• Passage given:
According to the present embodiment, as described above, under the blade shape creation program P, which creates a blade shape on a space virtually defined by the personal computer 11, the equation for defining the blade thickness function 33, which represents a change in the blade thickness B to be defined on the section 32 of the blade shape is composed of the first function (cubic function) which defines the leading edge blade thickness function 33A on the leading edge side of the maximum blade thickness point BPM of the blade thickness function 33, and the second function (cubic function) which defines the trailing edge blade thickness function 33B on the trailing edge side of the maximum blade thickness point BPM of the blade thickness function 33. Thus, with the exception of the design factors concerning the maximum blade thickness point at the boundary between the first function and the second function (i.e., position of maximum blade thickness x_Tmax, maximum blade thickness value y_Tmax), the design factors on the leading edge side of the blade thickness function 33 and those on the trailing edge side of the blade thickness function 33 can be independently set (changed) by the first function and the second function. Thus, the influence of each design factor on the site of flow can be systematically studied. This facilitates tuning of the site of flow, and enables an airfoil of higher performance to be developed. In connection with the maximum blade thickness point BPM on the boundary between the first function and the second function, it goes without saying that the first function and the second function are equal to each other in terms of the position of maximum blade thickness x_Tmaxand the maximum blade thickness value y_Tmax, with their tangents at BPM continuing, and the gradients of the tangents being zero.

• Source material:
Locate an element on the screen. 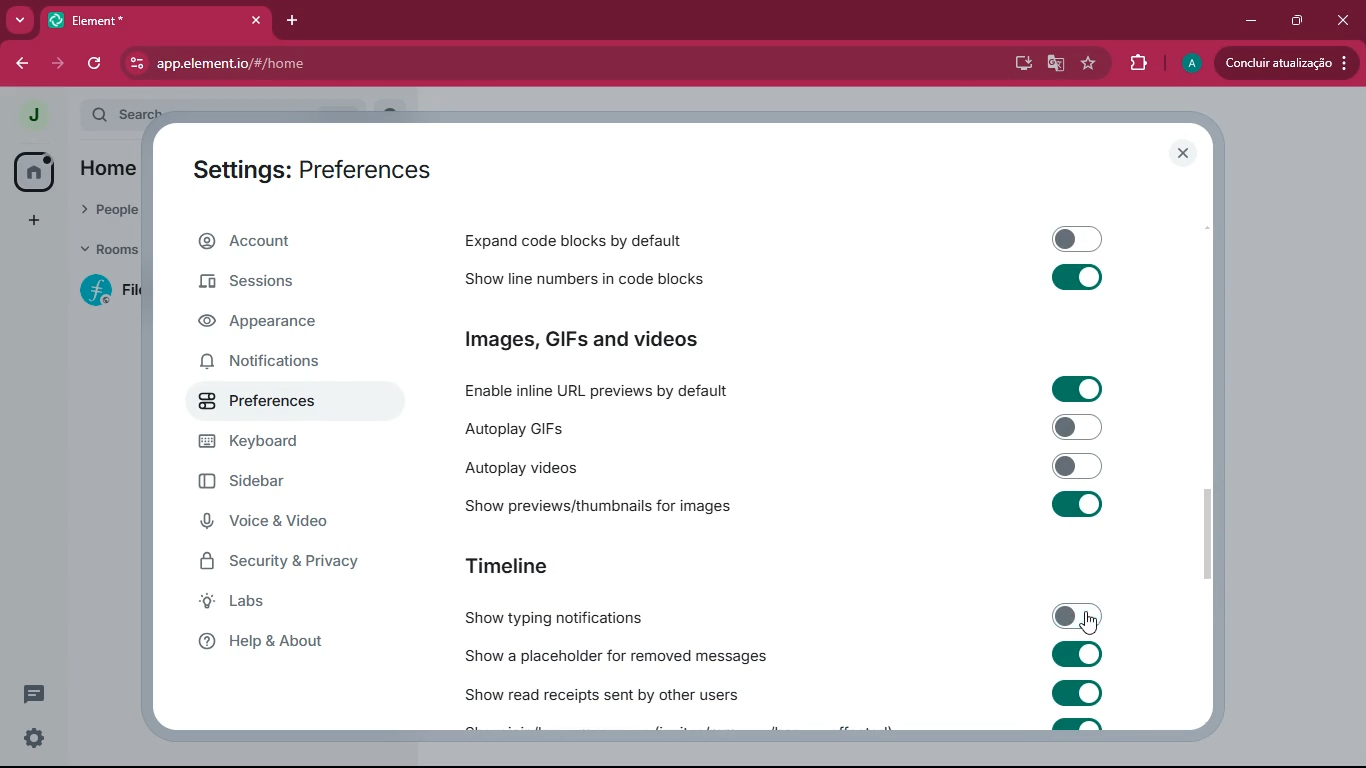 Image resolution: width=1366 pixels, height=768 pixels. desktop is located at coordinates (1022, 65).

• Problem to solve:
Answer these questions using the passage on blade thickness:
1. What type of function are the first and second functions?
2. Which two design factors are excepted from being set independently on the leading and trailing edge sides?
3. What is the gradient of the tangents at the maximum blade thickness point?
The data has no connection to the text.

• Correct output:
1. Cubic functions.
2. The position of maximum blade thickness x_Tmax and the maximum blade thickness value y_Tmax.
3. Zero.